Transparência salarial põe empresas portuguesas à prova: dados passam a ser a nova linha de defesa
A data está definida — 7 de junho de 2026 —, mas a legislação nacional ainda não foi publicada, deixando em aberto vários aspetos da aplicação prática. Ainda assim, o calendário europeu não abranda e impõe urgência à adaptação dos sistemas internos das organizações.
Mais do que um princípio, a igualdade remuneratória passa agora a ser uma obrigação demonstrável. E é precisamente aqui que muitas empresas revelam fragilidades. Sistemas de Recursos Humanos desatualizados, informação dispersa e critérios pouco formalizados podem tornar-se riscos reais em contexto de auditoria ou litígio laboral.
“O problema não está necessariamente na existência de discriminação intencional, mas na incapacidade de demonstrar, de forma clara e documentada, como são tomadas as decisões remuneratórias”, alerta Margarida Natal Mendes, Head of Sustainability da Aliados Consulting.
A diretiva introduz uma mudança estrutural: inverte o ónus da prova. Em caso de suspeita de desigualdade salarial, caberá ao empregador demonstrar que não houve discriminação. Sem dados organizados e critérios transparentes, essa prova pode tornar-se difícil — ou impossível.

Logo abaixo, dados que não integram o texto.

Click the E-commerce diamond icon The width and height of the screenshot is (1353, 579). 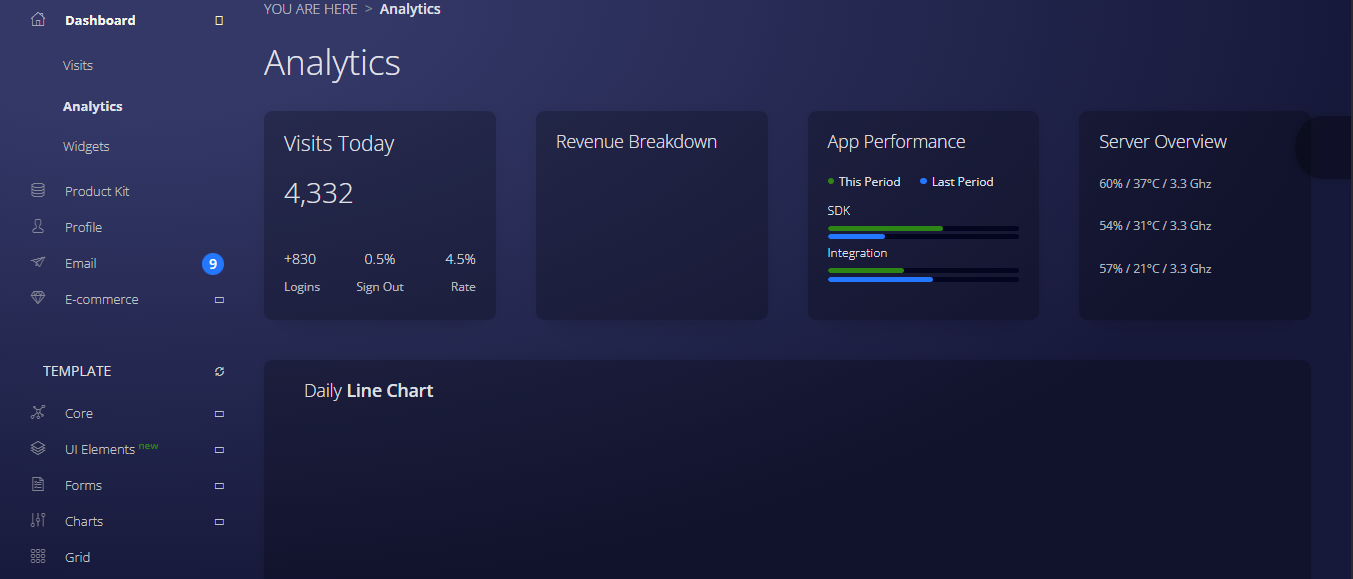tap(38, 299)
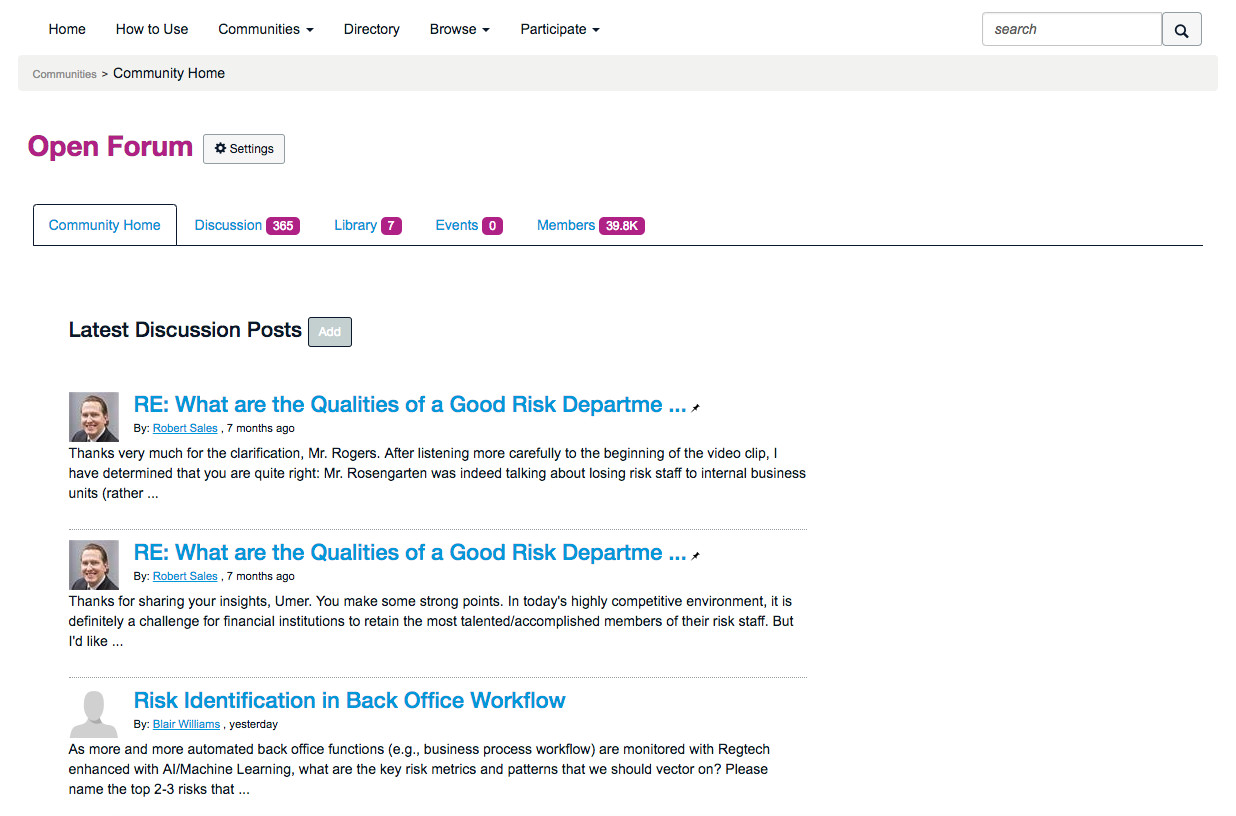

A questão deixa, assim, de ser apenas ética ou reputacional. Passa a ser operacional e jurídica.
Além disso, o calendário de implementação reforça a pressão. Empresas com mais de 250 trabalhadores terão de publicar relatórios sobre diferenças salariais até junho de 2027, com base em dados já referentes a 2026. Na prática, isso significa que os sistemas de recolha e tratamento de informação devem estar plenamente operacionais antes do primeiro reporte formal.

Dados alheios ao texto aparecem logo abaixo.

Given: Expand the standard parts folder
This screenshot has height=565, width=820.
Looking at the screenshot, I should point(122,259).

Para muitas organizações, o desafio começa agora a revelar-se mais técnico do que jurídico. “Muitas empresas descobrem, quando começam a preparar-se, que os seus sistemas de Recursos Humanos não conseguem gerar a informação necessária com o nível de detalhe e rastreabilidade exigido”, sublinha Margarida Natal Mendes.
Rubricas salariais dispersas, ausência de classificação consistente de funções e critérios de progressão pouco claros são alguns dos obstáculos mais comuns. Lacunas que, até aqui, podiam passar despercebidas, mas que ganham nova relevância num contexto de escrutínio acrescido.

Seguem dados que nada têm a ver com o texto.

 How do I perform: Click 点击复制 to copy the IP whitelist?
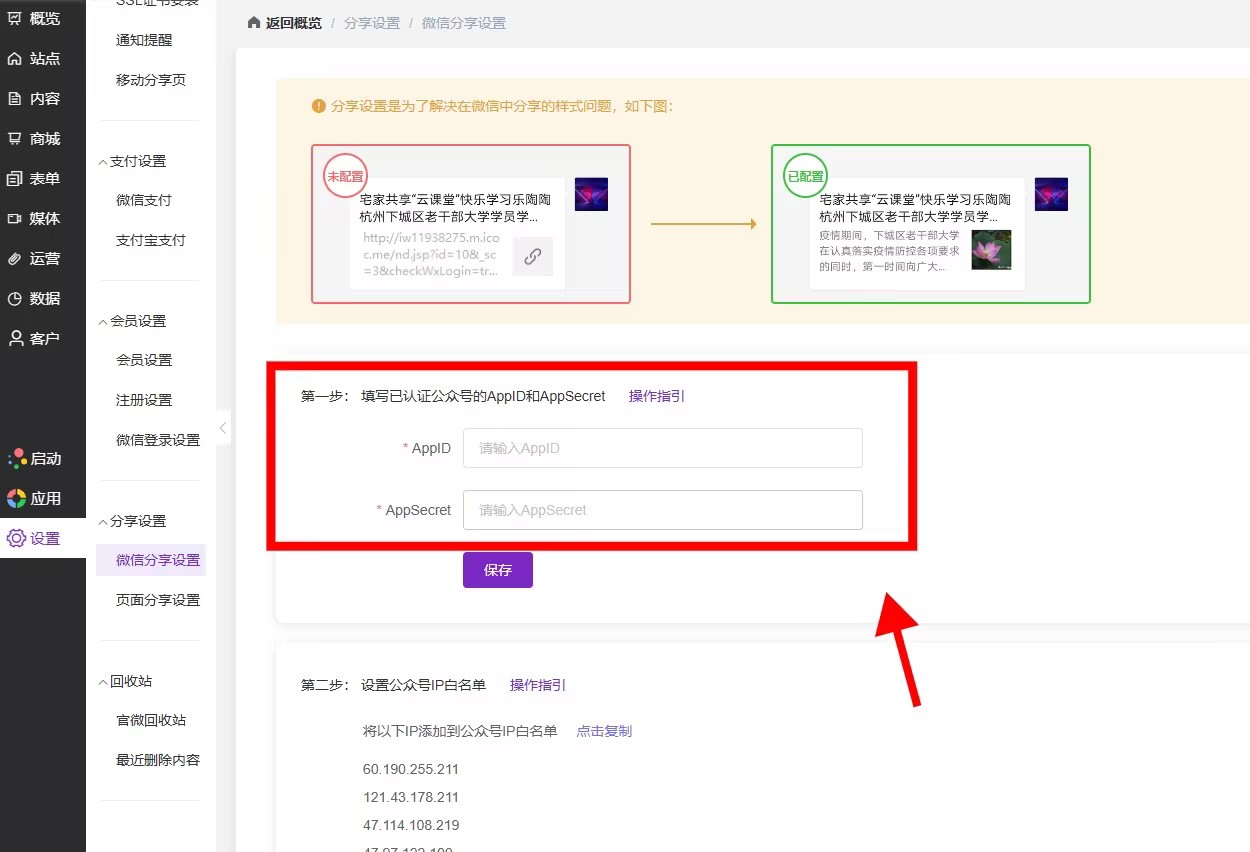(604, 731)
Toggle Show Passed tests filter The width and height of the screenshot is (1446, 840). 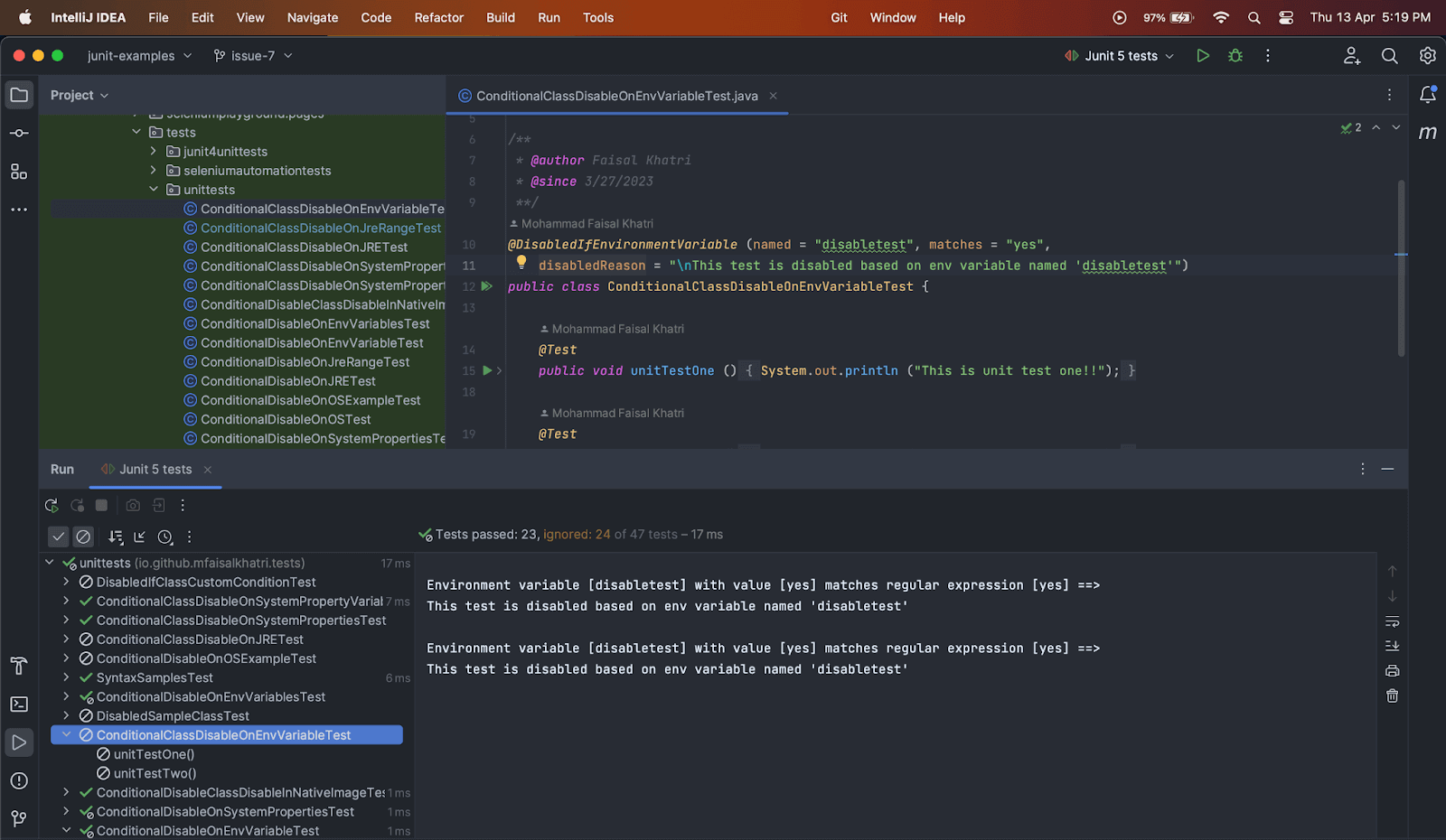tap(59, 537)
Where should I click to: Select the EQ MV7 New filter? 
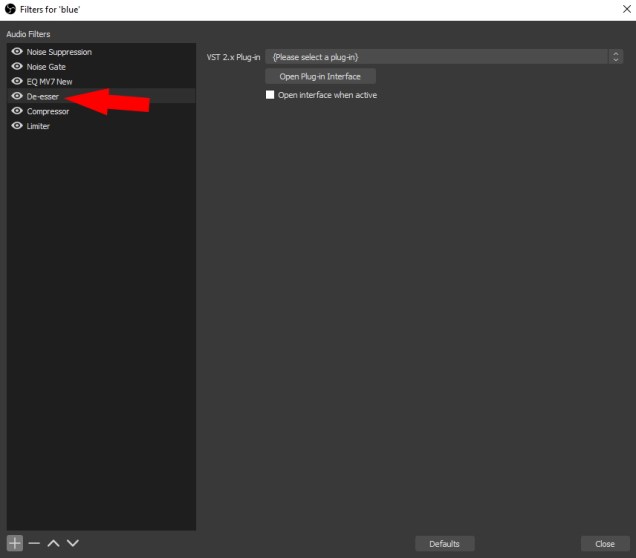50,81
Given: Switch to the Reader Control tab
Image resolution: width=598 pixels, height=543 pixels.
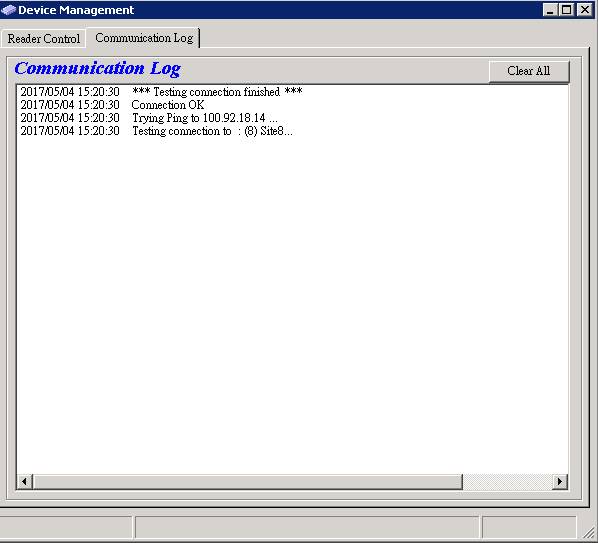Looking at the screenshot, I should [x=43, y=39].
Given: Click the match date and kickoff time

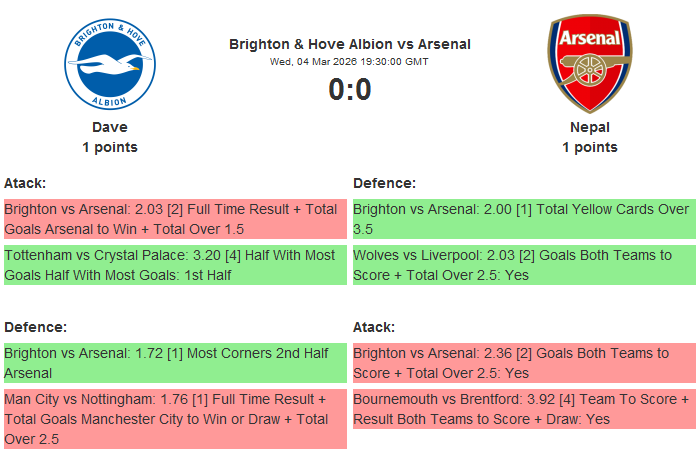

Perante este cenário, especialistas apontam três prioridades imediatas: mapear e classificar remunerações por função e género, formalizar critérios de progressão e atribuição de benefícios, e rever processos de recrutamento à luz das novas exigências de transparência.
A mensagem é clara: a transparência salarial não se resolve com intenções ou declarações genéricas. Exige estrutura, consistência e, sobretudo, dados.
Num momento em que a pressão regulatória aumenta, as empresas portuguesas enfrentam uma transformação silenciosa, mas profunda. Não basta pagar de forma justa — será preciso demonstrá-lo, com rigor, método e evidência. E, para muitas, essa poderá ser a verdadeira prova de fogo.